太平洋のまんなかで

南の島ハワイの、のほほんな日々

月下美人

2017-09-25 07:22:53 | ハワイの自然
庭に植えた月下美人が大きく育って、ゴージャスな花を咲かせている。

月下美人は英語で Night Blooming Cereus(ナイトブルーミングシリアス)という。

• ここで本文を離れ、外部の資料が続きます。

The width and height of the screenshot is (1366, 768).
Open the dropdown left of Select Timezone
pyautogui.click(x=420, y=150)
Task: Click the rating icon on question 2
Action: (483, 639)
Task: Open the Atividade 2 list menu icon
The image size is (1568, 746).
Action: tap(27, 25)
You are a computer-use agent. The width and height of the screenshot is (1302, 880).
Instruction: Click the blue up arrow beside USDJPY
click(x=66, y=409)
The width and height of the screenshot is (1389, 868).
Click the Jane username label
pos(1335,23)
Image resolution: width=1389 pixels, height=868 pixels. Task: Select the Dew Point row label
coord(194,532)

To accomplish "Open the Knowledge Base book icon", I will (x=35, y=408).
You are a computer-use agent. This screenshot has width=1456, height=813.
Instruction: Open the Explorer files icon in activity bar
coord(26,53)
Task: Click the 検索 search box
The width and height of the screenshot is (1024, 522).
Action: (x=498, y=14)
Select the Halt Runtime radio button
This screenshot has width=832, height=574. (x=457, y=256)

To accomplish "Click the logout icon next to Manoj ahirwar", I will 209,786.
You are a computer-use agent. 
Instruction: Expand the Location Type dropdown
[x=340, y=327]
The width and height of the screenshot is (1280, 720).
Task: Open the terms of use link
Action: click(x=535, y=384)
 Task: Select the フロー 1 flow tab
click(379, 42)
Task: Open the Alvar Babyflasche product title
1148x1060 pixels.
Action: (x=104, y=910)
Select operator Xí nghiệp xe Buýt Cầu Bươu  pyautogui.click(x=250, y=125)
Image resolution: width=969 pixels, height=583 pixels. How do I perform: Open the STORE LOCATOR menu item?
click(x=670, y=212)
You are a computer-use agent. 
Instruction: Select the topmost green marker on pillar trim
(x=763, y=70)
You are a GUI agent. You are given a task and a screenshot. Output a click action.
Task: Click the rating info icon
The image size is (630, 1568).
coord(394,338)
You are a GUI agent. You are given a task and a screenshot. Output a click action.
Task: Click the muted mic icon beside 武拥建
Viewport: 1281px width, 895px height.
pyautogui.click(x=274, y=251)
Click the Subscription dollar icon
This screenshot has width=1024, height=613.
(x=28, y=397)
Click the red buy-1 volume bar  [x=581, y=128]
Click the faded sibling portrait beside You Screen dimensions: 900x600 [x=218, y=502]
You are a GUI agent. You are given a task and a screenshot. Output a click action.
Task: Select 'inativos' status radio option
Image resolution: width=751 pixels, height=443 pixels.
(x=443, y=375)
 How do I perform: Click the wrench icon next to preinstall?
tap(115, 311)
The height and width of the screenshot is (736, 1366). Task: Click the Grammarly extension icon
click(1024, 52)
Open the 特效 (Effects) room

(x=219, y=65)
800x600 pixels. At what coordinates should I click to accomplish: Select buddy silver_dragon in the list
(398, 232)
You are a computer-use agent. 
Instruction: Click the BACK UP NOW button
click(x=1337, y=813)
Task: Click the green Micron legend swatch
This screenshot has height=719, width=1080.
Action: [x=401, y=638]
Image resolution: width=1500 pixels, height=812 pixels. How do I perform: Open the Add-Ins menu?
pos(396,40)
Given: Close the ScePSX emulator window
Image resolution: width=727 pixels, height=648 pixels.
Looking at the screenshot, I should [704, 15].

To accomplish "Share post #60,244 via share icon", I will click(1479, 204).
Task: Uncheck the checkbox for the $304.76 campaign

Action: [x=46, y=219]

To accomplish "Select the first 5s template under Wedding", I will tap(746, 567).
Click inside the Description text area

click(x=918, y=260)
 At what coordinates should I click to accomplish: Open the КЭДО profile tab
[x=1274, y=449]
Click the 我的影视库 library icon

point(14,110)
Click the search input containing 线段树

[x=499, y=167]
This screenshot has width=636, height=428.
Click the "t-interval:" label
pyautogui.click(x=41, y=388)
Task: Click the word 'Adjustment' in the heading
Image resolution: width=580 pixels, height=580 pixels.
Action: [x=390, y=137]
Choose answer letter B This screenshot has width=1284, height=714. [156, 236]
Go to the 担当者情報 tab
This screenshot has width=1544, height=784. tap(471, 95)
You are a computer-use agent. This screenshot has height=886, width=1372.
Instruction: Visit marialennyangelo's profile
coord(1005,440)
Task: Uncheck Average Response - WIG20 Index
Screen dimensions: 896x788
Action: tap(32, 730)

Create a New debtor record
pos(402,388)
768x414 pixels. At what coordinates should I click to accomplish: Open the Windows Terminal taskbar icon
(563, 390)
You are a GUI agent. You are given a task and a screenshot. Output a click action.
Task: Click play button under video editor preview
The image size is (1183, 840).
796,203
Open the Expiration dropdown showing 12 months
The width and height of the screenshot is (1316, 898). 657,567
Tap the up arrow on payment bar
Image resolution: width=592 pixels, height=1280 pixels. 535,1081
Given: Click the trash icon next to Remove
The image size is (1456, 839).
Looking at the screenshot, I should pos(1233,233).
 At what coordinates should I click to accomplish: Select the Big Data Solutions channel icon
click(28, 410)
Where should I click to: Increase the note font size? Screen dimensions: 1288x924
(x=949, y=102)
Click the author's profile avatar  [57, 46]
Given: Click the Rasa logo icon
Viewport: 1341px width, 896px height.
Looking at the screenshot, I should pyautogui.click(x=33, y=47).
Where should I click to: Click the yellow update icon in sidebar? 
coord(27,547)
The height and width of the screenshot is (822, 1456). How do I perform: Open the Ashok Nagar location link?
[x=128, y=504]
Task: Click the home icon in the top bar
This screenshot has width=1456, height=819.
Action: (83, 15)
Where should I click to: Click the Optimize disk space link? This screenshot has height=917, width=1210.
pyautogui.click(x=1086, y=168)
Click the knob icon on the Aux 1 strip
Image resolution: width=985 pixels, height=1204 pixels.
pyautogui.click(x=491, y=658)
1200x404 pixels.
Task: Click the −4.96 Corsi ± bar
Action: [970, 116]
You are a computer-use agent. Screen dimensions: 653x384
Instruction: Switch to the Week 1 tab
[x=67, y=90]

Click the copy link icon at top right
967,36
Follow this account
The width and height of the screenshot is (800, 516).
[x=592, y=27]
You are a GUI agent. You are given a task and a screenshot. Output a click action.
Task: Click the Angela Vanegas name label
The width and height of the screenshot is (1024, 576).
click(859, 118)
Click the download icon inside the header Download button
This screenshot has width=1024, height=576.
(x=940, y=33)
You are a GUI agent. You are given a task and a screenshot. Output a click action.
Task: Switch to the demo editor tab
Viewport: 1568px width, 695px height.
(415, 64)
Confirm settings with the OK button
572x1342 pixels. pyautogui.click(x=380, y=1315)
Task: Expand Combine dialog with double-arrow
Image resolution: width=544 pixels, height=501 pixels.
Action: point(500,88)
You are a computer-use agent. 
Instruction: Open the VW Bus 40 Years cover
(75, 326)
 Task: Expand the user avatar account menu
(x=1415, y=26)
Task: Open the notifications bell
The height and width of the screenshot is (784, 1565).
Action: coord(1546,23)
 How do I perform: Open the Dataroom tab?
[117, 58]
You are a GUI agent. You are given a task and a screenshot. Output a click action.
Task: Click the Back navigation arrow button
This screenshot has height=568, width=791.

日本語でも英語でも、この花は夜しか咲かず、香りもしない。

昼間でも花は咲いているように見えるが、花は少し閉じ加減で、香りはまったくしない。

夜、寝る時間が早い私達は、なんとか満開の月下美人を見るために

咲きそうな夜に目覚ましをセットして、わざわざ起きてチェックしたりしたけれど、

タイミングが合わずに、咲いた後の香りのしない花しか見られなかった。



が、今回は違う。

12個の花が今にも開きそうで開かない、今夜かもしれないねといってベッドに入った夜、

窓からかぐわしい香りが漂ってきて目がさめた。

12個もあると香りも強いのだろう。

あわてて外に出た。





満開!




この花を、あでやかといわずして何という。

ひとつの花は、てのひらをいっぱいに広げたよりも大きい。

誰にも見られない真夜中だけ咲くなんて、その姿と香りは何のため?

甘くて、しゃっきりとした濃厚な香りがそこいらじゅうに満ちていた。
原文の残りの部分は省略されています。